En cualquier momento, se repetía y se reía pícaramente de pensar en lo que le iba a decir, un sentimiento de pena alegre le invadía y la ruborizaba, sus manos sobre la mesa se juntaba y entrelazaban nerviosas, sus piernas se estiraban y retraían al ritmo de sus parpados. En cualquier momento…en cualquier momento…en cualquier momento, cada vez que lo decía miraba hacia el sol y veía transcurrir minutos rápida y angustiosamente; escuchaba pasos en la calle y su cara se ponía roja, solo para encontrarse desilusionada al ver pasar al panadero, a Rosita, a Federico. El sol marcaba las siete, las sombras se alargaban peligrosamente. Las manos de la vieja sudaban sobre la mesa, sus pies fijos solo se meneaban por el movimiento trillado de sus rodillas; un minuto de agonía más, otra poca de tierra que las sombras se tragaban, en la pared una cuija comía un mosquito y al terminar emitía su característico sonido, chuzzz…chuzzz…chuzzz, el sonido timbraba en las pestañas de la vieja, miraba melancólica al animalillo. La luna marcaba las ocho. Un viento repentino sacudió al árbol de mango, al rato un aullido hizo tronar los huesos de doña Lupe, poco le importaba, en el umbral de la puerta solo quería ver la sombra del viejo Rubén caminando hacia ella; un gato en la azotea, un perro siguiendo un rastro, ¡buenas noches doña Lupita! Le decía alguien a quien no miraba pero le regresaba el saludo. Metió el guisado, cerró la puerta y se recostó sobre su cama. Una angustia le recorría la piel, pero no se atrevía a mencionarla, apresada a su última esperanza sintió temor, una lágrima rodó por su cien y calló muda en el colchón; la vieja se entregó a los sueños. Soñó que estaba lavando en su batea de madera, mientras el viejo Rubén, le desramaba los arboles, feliz se acercaba y el la despreciaba con un ademan, se sentía confundida, ¿Como pudo equivocarse al pensar que el sentimiento de amor era reciproco?, pero se reponía al ver su patio lleno de flores y perros y darse cuenta que nunca necesitó a nadie para ser feliz, para sentirse realizada.

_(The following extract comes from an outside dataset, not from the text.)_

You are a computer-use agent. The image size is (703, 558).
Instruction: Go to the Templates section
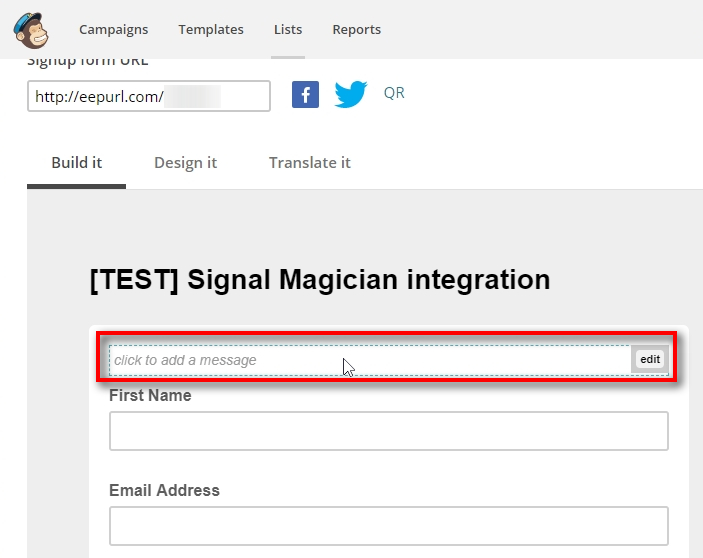(211, 30)
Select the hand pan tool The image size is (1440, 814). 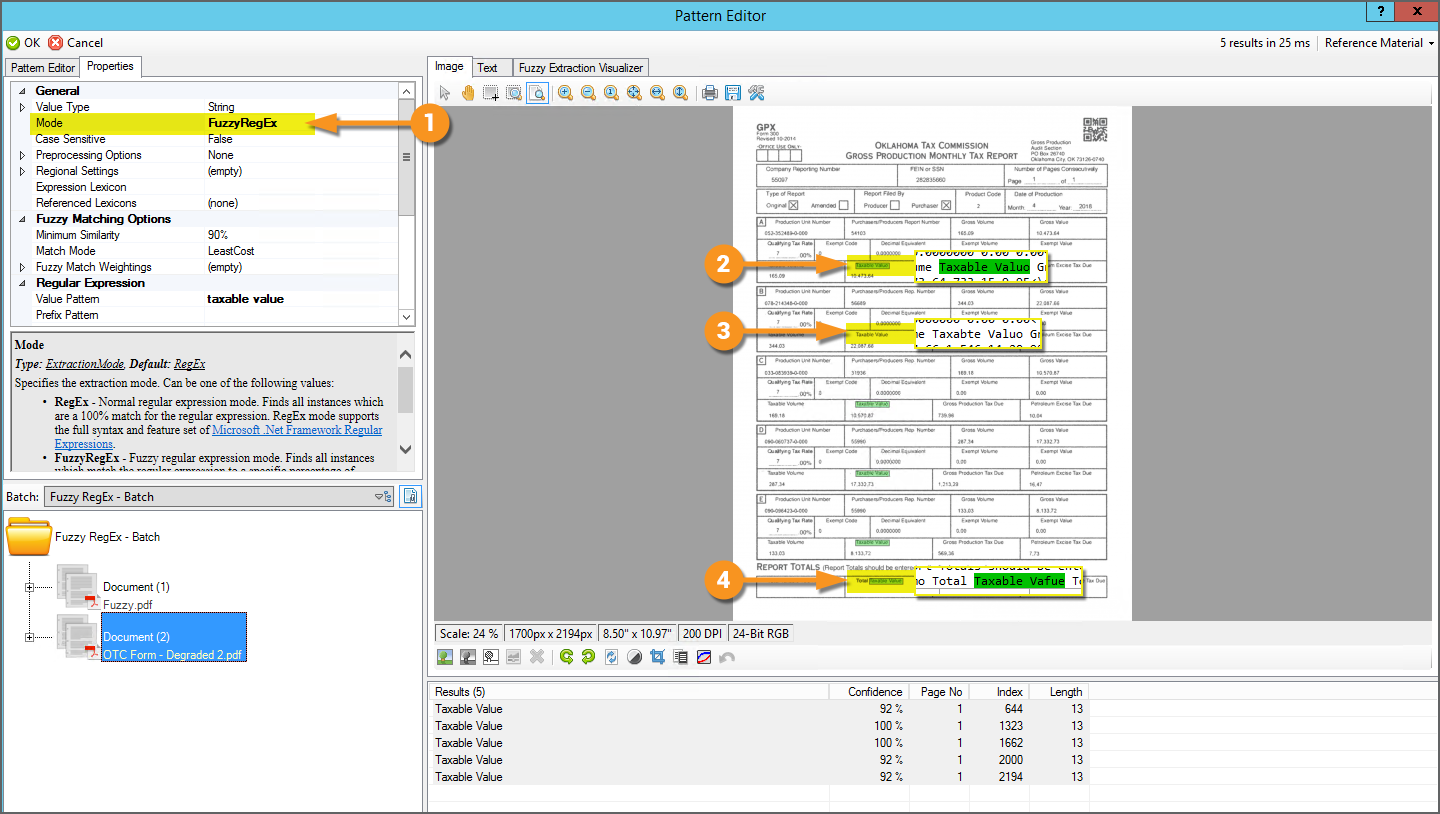468,93
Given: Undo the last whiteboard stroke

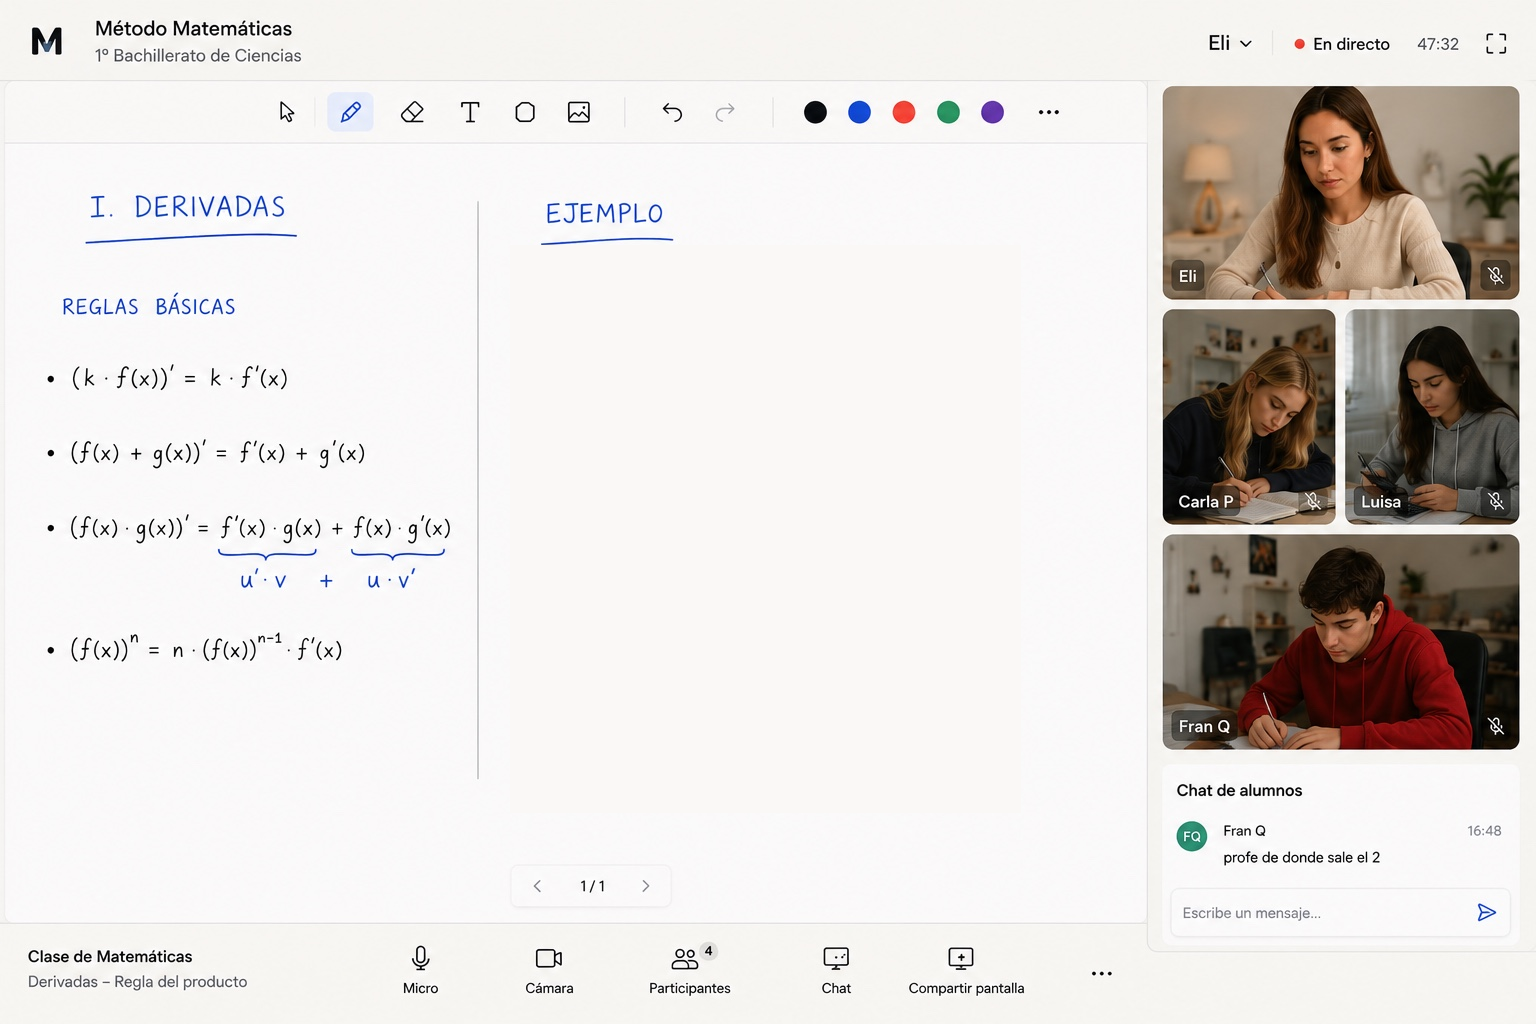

Despertó cerca de la siete de la mañana, recordaba solo extractos de su sueño, pero lo suficiente como para saber qué hacer, se levantó sin apuros, con el corazón extrañamente ligero, con los ojos bien despejados y las manos limpias y serenas. Se sirvió un poco de guisado frio y comió tranquilamente, sonriéndole a la hormiga que se paseaba por la mesa; se sirvió dos veces y cada vez la disfruto tanto como quiso, a pesar de lo templado, el guiso le pareció delicioso, con sabor a libertad del individuo, la libertad que siempre tiene uno a la mano pero que no la ve hasta que una revelación del alma te hace verla, fue lo que tuvo, una revelación. Respiro la libertad. En cualquier momento, pensó y rio quedamente, iba a salir al patio cuando algo bajo la puerta le llamo la atención, unos círculos dorados tintineaban crédulos, se acercó cauta, se agachó y vio cinco monedas de lo que parecía ser oro, frias al tacto, lo que indicaban que las colocaron ahí durante la noche; ¿una disculpa? Pensó al creer que el viejo Rubén las había colocado ahí, pero alejo rápidamente ese pensamiento. ¿Para qué buscar respuesta?, se dijo, lo hecho hecho esta y salió feliz a la mañana.        
Sacó la bolsa de maíz y dio de comer a sus animales, fue al mercado, regó sus plantas. Siempre la misma rutina, que la vieja disfrutó de verdad como se disfruta la libertad de una mañana fresca y roja.